Жертв не было, только виновник пожара, уснувший у печки, обжег руку и, сдурев от боли, присыпал ожог холодным песком. Ему надавали пинков по толстой заднице и отправили в санчасть. Кличку «Столбняк» он таскал до конца службы.
Через десять минут обстановка у входа в парк была следующая. Представьте себе пепелище, компактное, но убедительное. В центре пепелища – школьная парта, на ней чайник и керосиновая лампа. У парты стоит некто с автоматом, жует крендель и прихлебывает из кружки остывший чаек.
К парку движется сутулая тень начальника штаба бригады.
– Стой, кто идет, – невнятно говорит караульный, продолжая жевать.
Тень безмолвствует.
– Стой, стрелять буду.
– Я тебе стрельну! Я тебе сейчас так стрельну, мать твою!

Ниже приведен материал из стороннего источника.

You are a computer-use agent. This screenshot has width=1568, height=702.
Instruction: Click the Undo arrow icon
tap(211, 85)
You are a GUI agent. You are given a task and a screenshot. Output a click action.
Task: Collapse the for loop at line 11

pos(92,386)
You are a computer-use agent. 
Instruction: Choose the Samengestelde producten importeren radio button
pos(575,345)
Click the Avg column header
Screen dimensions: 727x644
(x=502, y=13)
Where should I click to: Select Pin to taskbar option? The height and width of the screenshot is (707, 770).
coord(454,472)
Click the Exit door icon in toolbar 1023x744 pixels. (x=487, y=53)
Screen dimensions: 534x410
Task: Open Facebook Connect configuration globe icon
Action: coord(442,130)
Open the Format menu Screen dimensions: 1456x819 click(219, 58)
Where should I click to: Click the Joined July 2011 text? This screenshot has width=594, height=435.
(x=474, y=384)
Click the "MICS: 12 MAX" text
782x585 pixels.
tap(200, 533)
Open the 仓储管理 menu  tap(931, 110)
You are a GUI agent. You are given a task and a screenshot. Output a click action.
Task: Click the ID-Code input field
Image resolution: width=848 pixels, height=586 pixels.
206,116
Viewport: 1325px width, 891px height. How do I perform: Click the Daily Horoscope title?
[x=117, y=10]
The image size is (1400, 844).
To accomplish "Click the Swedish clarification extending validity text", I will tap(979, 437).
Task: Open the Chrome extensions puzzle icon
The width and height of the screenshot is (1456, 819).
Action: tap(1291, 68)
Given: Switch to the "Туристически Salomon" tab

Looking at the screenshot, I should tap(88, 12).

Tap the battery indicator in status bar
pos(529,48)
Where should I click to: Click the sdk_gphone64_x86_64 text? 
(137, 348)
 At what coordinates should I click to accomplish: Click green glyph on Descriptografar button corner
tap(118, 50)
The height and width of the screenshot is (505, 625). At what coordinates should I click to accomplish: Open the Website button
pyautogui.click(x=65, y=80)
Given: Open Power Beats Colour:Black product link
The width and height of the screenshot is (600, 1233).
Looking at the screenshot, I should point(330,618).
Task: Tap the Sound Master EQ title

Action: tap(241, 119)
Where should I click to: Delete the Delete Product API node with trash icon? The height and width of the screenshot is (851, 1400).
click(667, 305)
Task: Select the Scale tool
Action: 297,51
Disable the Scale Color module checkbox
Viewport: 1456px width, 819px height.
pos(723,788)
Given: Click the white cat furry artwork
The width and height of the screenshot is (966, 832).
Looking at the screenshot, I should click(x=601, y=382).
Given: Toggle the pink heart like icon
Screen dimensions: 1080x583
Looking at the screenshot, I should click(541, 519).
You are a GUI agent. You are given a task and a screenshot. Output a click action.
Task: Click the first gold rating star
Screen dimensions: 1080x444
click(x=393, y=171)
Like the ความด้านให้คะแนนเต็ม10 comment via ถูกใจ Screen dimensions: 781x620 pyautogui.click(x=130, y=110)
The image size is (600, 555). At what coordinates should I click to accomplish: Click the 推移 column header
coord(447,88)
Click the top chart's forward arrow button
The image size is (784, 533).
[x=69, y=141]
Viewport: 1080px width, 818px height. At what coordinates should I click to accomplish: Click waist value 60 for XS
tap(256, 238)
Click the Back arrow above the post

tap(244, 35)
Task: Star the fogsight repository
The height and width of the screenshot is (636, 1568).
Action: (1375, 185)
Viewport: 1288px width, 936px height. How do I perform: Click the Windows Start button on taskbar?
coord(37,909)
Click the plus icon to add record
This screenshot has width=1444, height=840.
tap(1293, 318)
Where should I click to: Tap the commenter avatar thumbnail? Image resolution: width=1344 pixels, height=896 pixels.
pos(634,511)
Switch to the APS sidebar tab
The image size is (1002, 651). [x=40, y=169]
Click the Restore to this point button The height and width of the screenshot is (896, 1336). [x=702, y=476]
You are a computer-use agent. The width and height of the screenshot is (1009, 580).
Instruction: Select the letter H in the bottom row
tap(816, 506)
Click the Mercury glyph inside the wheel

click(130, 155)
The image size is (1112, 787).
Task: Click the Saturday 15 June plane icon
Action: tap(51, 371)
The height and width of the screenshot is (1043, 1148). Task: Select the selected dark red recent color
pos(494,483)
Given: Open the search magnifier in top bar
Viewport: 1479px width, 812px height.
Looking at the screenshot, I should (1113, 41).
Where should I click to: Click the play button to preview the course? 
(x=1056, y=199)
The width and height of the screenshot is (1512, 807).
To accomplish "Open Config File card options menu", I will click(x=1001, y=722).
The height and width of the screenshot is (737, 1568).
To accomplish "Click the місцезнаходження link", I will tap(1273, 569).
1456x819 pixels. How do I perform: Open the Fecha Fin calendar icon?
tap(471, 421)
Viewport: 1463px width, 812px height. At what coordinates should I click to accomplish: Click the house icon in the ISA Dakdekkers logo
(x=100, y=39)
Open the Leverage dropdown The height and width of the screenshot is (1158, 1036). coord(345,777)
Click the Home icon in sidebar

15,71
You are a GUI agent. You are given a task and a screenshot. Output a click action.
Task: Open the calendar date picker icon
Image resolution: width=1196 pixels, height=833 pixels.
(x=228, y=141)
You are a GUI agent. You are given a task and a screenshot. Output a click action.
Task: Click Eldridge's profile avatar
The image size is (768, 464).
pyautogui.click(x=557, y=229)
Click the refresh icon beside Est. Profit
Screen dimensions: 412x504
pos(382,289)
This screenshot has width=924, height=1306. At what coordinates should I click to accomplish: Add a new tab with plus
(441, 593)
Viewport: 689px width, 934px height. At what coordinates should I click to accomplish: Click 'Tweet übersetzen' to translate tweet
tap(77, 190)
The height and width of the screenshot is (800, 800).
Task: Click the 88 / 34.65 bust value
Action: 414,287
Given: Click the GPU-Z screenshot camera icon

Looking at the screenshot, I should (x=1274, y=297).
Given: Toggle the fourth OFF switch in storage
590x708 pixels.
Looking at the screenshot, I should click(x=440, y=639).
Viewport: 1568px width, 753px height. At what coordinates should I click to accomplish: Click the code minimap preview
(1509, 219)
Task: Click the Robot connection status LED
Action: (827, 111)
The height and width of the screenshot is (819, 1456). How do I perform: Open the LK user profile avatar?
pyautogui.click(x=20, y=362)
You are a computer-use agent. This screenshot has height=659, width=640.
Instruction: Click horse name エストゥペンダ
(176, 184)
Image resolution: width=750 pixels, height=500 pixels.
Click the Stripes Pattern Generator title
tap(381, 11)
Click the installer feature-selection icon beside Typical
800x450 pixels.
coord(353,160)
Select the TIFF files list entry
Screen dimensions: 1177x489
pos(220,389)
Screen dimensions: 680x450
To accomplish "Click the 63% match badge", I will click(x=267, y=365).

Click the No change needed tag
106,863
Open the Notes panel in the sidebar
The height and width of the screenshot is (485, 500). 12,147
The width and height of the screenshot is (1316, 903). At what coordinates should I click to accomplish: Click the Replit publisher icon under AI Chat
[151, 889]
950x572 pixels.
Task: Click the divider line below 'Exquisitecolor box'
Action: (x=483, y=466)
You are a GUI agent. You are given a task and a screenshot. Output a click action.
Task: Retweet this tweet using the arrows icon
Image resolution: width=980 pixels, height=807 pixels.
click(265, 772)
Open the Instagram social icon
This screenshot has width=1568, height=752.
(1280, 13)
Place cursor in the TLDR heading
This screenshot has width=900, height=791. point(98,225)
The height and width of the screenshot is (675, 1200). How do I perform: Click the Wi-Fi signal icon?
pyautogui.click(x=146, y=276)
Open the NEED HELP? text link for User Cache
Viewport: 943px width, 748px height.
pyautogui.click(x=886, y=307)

Чего опять натворил?! Разжалую негодяя! Посажу! Ты мне ответишь за поджог!
– Это не я, товарищ подполковник.
– А кто?!..
И так далее в том же духе.
Оценив ситуацию и обложив всех участников шоу последними словами, начальник штаба принял соломоново решение – сделать вид, что тут ничего вообще не стояло никогда. К утру на месте караулки была идеально ровная причесанная граблями площадка, в центре которой торчала обугленная табличка «Караульное помещение в/ч ХХХХХ». За каковой цинизм мне всыпали отдельно.
На завтраке к нам подошли коллеги-минометчики, которые должны были заступать в караул следующими, и поблагодарили за избавление от этого идиотизма. Заметив, правда, что мы могли бы и раньше почесаться с поджогом. На вопрос, чего ж они сами не почесались, раз такие умные, коллеги ответили, что они умные, но, видимо, недостаточно сумасшедшие. Спасибо нам, короче, за подвиг. Тут раздался панический вопль: «Горит палатка четвертого дивизиона!». Коллеги переменились в лице и убежали. Мы, смеясь, продолжили завтрак. Через некоторое время коллеги вернулись, тоже хохоча.
– Ребята, – сказали они, – ошибочка вышла. Это ваша палатка сгорела!
В тот день я понял, отчего Минотавра прозвали Минотавром. Вверенный ему дивизион трусливо убежал от своего командира в лес. Но троих лидеров, прикрывавших отступление, Минотавр поймал, застроил, и орал на нас до пены на губах. «Мне надо вытерпеть еще полгода», – только и сказал потом страшный сержант Тхя, удрученно вздыхая.
Минотавр, когда ему вступало в голову, совершенно не помнил добра. Он запамятовал даже, как на той неделе пытался дать залп по чужой цели, а я его остановил. Это был случай из тех, когда сержант громко кричит на майора, а майор потом извиняется. Мы промешкали с залпом полминуты, но избежали позора, да и попали на пять баллов – от нервов, видимо.
Он же меня сам не пустил на огневую и посадил к себе старшим радиотелефонистом. И все, чем мы стреляли, летало теперь над моей головой. Сначала ты слышишь «бух». Потом секунд двадцать молишься всем богам. Потом высоко в небе раздается свист. Ура, ура, можно ничего не бояться. Пусть теперь боятся списанные бэтээры без колес, служащие нам мишенями. Когда фугаска падает рядом, бэтээры летят кувырком. А воронка остается – пару трейлеров похоронить.
И зачем нас угораздило полюбить самоходную артиллерию?! Какого черта мы стоически перенесли «злую дедовщину»? Для чего сделали из разваленного дивизиона боеспособное подразделение с красным вымпелом победителя соцсоревнования? Видимо, только для себя. Чтобы от скуки с ума не сойти.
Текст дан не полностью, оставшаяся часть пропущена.